[Stored records]

((

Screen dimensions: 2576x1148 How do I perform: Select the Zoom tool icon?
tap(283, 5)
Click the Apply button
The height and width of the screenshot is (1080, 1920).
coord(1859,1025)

))

Each record shown above must be printed once more, exactly.

• **SOLVED PROBLEM**
Screen dimensions: 2576x1148 How do I perform: Select the Zoom tool icon?
tap(283, 5)
Click the Apply button
The height and width of the screenshot is (1080, 1920).
coord(1859,1025)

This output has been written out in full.